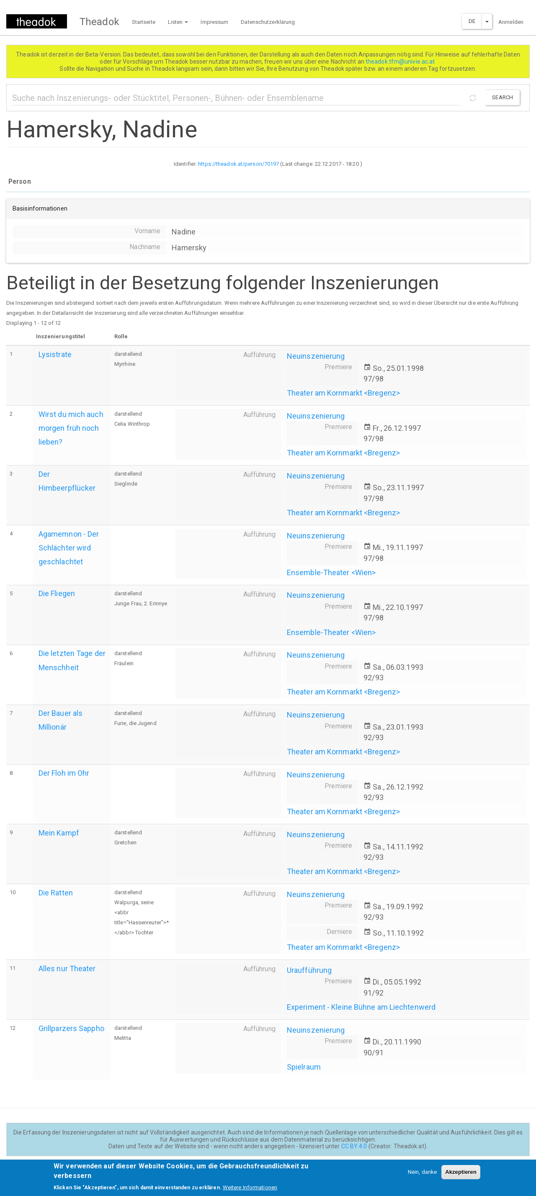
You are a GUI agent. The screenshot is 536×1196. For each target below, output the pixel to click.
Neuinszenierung (316, 356)
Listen (178, 22)
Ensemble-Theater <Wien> (331, 572)
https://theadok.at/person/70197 (238, 164)
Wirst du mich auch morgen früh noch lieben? (71, 428)
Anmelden (510, 22)
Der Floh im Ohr (64, 773)
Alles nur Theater (67, 968)
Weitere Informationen (250, 1190)
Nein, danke (422, 1175)
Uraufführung (309, 970)
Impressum (214, 22)
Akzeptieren (461, 1175)
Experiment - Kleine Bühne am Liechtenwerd (361, 1007)
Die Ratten (56, 892)
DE (472, 21)
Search (502, 97)
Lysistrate (55, 354)
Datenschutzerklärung (268, 22)
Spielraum (304, 1066)
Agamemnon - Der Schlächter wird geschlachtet (69, 548)
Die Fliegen (57, 593)
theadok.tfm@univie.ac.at (401, 61)
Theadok (99, 22)
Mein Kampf (59, 832)
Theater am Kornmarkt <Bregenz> (343, 392)
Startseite (143, 22)
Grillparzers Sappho (71, 1028)
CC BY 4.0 (354, 1146)
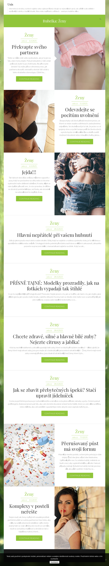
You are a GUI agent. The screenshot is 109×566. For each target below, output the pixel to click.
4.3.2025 (33, 166)
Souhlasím (54, 562)
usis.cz (24, 40)
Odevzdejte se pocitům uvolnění (80, 112)
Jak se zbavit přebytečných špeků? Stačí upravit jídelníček (54, 393)
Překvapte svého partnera (29, 49)
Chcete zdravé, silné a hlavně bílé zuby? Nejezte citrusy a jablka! (54, 339)
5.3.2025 (83, 103)
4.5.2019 (33, 500)
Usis (10, 4)
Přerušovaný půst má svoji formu (79, 446)
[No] (106, 559)
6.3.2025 (33, 40)
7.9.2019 (83, 437)
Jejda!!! (29, 172)
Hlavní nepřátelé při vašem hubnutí (54, 235)
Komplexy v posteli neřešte (29, 509)
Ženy (29, 35)
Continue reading (29, 79)
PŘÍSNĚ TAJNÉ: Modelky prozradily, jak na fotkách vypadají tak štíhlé (54, 286)
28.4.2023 (58, 229)
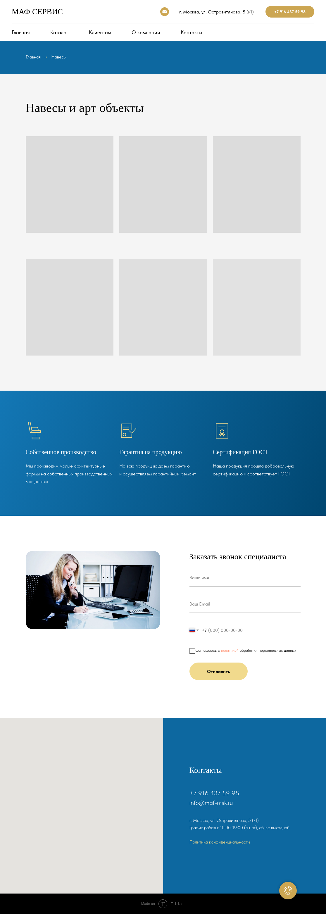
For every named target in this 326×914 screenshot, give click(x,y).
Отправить (218, 671)
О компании (146, 32)
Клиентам (100, 32)
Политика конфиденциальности (219, 842)
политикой (230, 650)
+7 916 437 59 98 (290, 11)
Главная (21, 32)
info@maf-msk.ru (211, 802)
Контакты (191, 32)
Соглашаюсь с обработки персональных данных (242, 651)
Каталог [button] (59, 32)
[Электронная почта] (164, 11)
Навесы (58, 57)
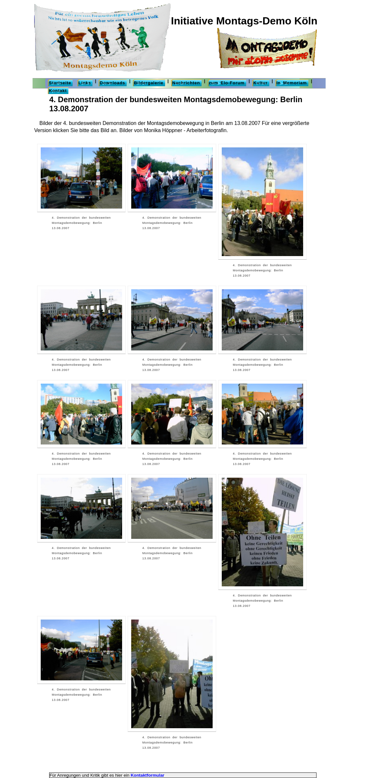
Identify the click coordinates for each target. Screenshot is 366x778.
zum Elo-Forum (227, 82)
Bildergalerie (148, 82)
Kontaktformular (147, 775)
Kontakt (58, 90)
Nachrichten (186, 82)
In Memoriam (291, 82)
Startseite (60, 82)
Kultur (260, 82)
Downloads (112, 82)
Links (84, 82)
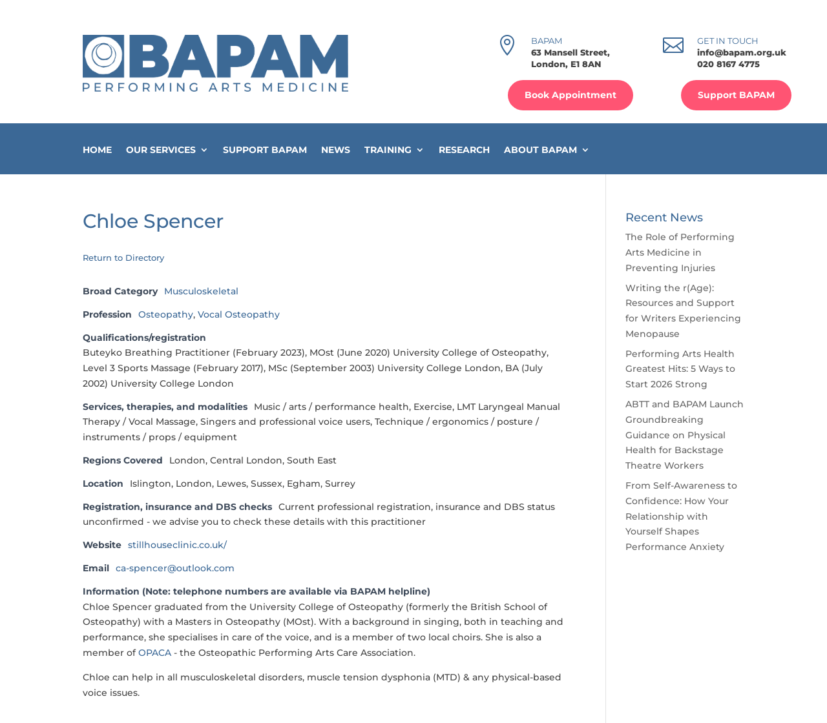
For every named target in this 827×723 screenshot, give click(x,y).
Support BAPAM (736, 95)
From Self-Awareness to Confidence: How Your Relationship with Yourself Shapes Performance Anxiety (681, 516)
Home (97, 150)
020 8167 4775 (728, 64)
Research (464, 150)
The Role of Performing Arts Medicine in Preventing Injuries (680, 252)
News (335, 150)
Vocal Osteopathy (239, 314)
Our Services (161, 150)
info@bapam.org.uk (741, 52)
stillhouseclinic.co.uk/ (177, 545)
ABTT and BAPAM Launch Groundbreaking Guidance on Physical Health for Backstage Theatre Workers (684, 434)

Task statement:
Copy all of the records above word for word, omitting the pictures.

Result for this exercise:
You are a GUI agent. The screenshot is 536×1196. For each target below, output the pixel to click.
Neuinszenierung (316, 356)
Listen (178, 22)
Ensemble-Theater <Wien> (331, 572)
https://theadok.at/person/70197 (238, 164)
Wirst du mich auch morgen früh noch lieben? (71, 428)
Anmelden (510, 22)
Der Floh im Ohr (64, 773)
Alles nur Theater (67, 968)
Weitere Informationen (250, 1190)
Nein, danke (422, 1175)
Uraufführung (309, 970)
Impressum (214, 22)
Akzeptieren (461, 1175)
Experiment - Kleine Bühne am Liechtenwerd (361, 1007)
Die Ratten (56, 892)
DE (472, 21)
Search (502, 97)
Lysistrate (55, 354)
Datenschutzerklärung (268, 22)
Spielraum (304, 1066)
Agamemnon - Der Schlächter wird geschlachtet (69, 548)
Die Fliegen (57, 593)
theadok.tfm@univie.ac.at (401, 61)
Theadok (99, 22)
Mein Kampf (59, 832)
Theater am Kornmarkt <Bregenz> (343, 392)
Startseite (143, 22)
Grillparzers Sappho (71, 1028)
CC BY 4.0 (354, 1146)
You are a GUI agent. The screenshot is 109×566. For each target below, output the pixel to click.
4.3.2025 (33, 166)
Souhlasím (54, 562)
usis.cz (24, 40)
Odevzdejte se pocitům uvolnění (80, 112)
Jak se zbavit přebytečných špeků? Stačí upravit jídelníček (54, 393)
Překvapte svého partnera (29, 49)
Chcete zdravé, silné a hlavně bílé zuby? Nejezte citrusy a jablka! (54, 339)
5.3.2025 (83, 103)
4.5.2019 (33, 500)
Usis (10, 4)
Přerušovaný půst má svoji formu (79, 446)
[No] (106, 559)
6.3.2025 (33, 40)
7.9.2019 (83, 437)
Jejda!!! (29, 172)
Hlavní nepřátelé při vašem hubnutí (54, 235)
Komplexy v posteli neřešte (29, 509)
Ženy (29, 35)
Continue reading (29, 79)
PŘÍSNĚ TAJNÉ: Modelky prozradily, jak na fotkách vypadají tak štíhlé (54, 286)
28.4.2023 (58, 229)
For every named target in this 326×914 screenshot, give click(x,y).
Отправить (218, 671)
О компании (146, 32)
Клиентам (100, 32)
Политика конфиденциальности (219, 842)
политикой (230, 650)
+7 916 437 59 98 (290, 11)
Главная (21, 32)
info@maf-msk.ru (211, 802)
Контакты (191, 32)
Соглашаюсь с обработки персональных данных (242, 651)
Каталог [button] (59, 32)
[Электронная почта] (164, 11)
Навесы (58, 57)
Identify the click coordinates for each target. Screenshot is 366x778.
zum Elo-Forum (227, 82)
Bildergalerie (148, 82)
Kontaktformular (147, 775)
Kontakt (58, 90)
Nachrichten (186, 82)
In Memoriam (291, 82)
Startseite (60, 82)
Kultur (260, 82)
Downloads (112, 82)
Links (84, 82)
For every named target in this 827×723 screenshot, give click(x,y).
Support BAPAM (736, 95)
From Self-Awareness to Confidence: How Your Relationship with Yourself Shapes Performance Anxiety (681, 516)
Home (97, 150)
020 8167 4775 (728, 64)
Research (464, 150)
The Role of Performing Arts Medicine in Preventing Injuries (680, 252)
News (335, 150)
Vocal Osteopathy (239, 314)
Our Services (161, 150)
info@bapam.org.uk (741, 52)
stillhouseclinic.co.uk/ (177, 545)
ABTT and BAPAM Launch Groundbreaking Guidance on Physical Health for Backstage Theatre Workers (684, 434)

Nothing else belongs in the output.